# Challenge:
Print the listing lines exactly as they appear, beginning with the line containing "You are a computer-use agent. The" and continuing through the line containing "Looking at the".

# Recorded information:
● ● ● ● ● ● ●

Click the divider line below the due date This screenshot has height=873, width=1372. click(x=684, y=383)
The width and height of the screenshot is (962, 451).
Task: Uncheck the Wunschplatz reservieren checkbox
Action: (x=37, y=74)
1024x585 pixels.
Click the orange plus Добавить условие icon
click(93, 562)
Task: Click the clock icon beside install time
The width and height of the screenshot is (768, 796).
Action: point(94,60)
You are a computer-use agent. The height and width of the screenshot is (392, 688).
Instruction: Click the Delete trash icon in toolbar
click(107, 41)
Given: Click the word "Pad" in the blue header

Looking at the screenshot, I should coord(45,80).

● ● ● ● ● ● ●

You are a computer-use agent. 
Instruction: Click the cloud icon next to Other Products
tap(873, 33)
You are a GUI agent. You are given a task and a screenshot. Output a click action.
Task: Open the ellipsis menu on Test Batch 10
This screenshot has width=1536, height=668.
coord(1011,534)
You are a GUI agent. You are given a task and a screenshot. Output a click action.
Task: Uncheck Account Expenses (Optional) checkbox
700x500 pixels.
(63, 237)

● ● ● ● ● ● ●

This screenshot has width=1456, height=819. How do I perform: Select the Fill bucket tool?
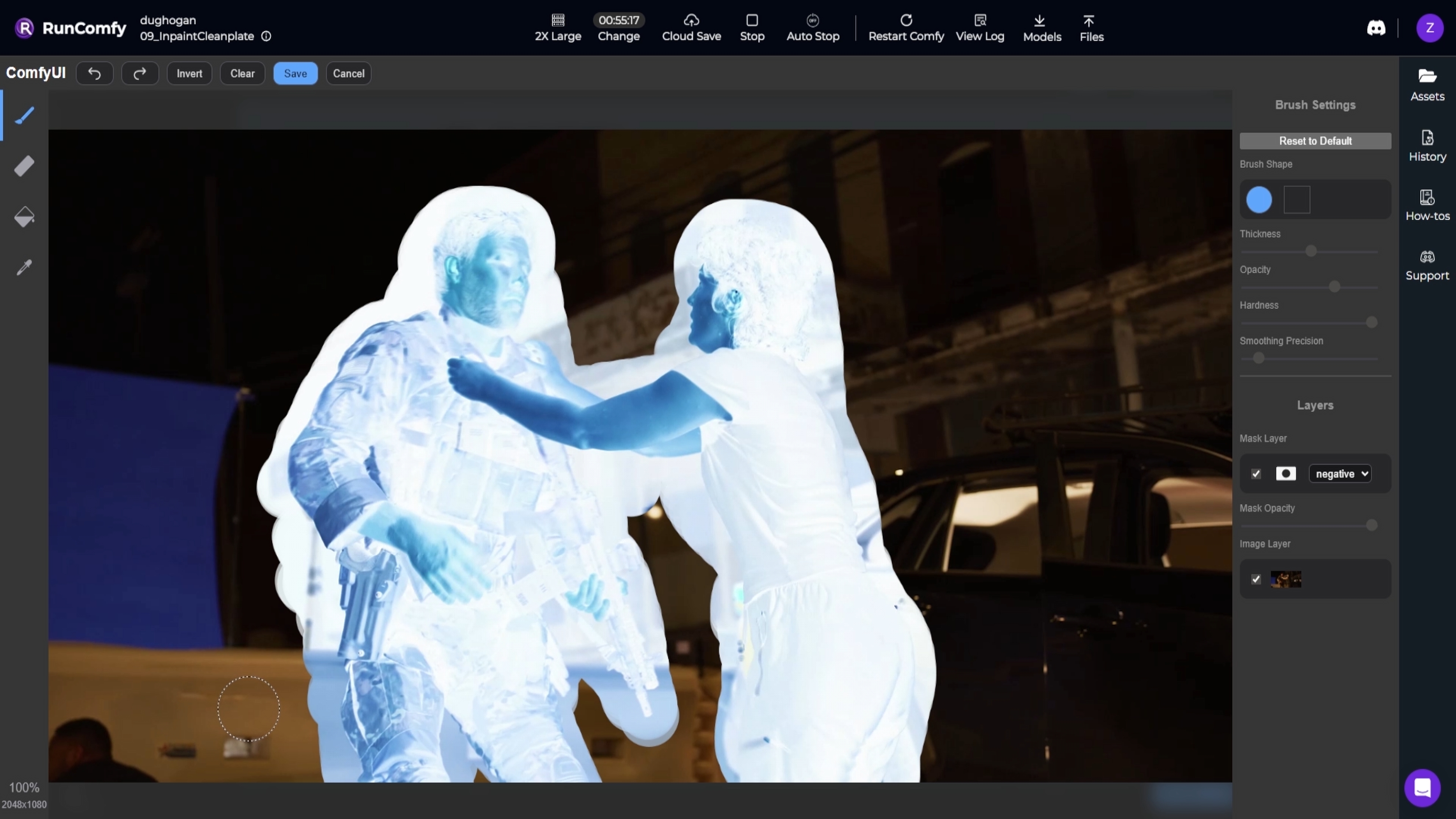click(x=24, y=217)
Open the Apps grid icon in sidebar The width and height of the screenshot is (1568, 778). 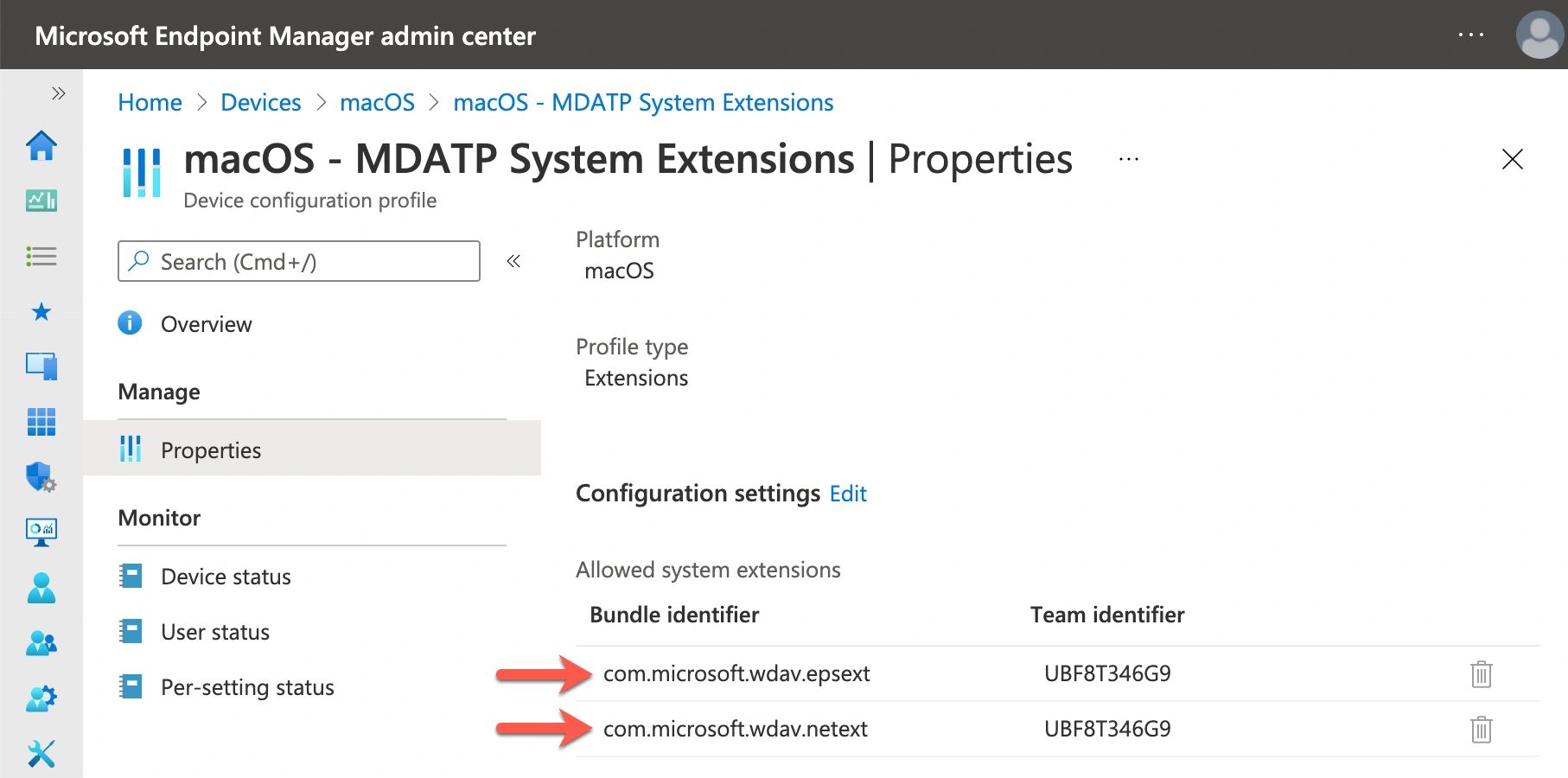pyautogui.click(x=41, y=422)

● ● ● ● ● ● ●

# Correct output:
You are a computer-use agent. The height and width of the screenshot is (392, 688).
Instruction: Click the Delete trash icon in toolbar
click(107, 41)
Given: Click the word "Pad" in the blue header

Looking at the screenshot, I should coord(45,80).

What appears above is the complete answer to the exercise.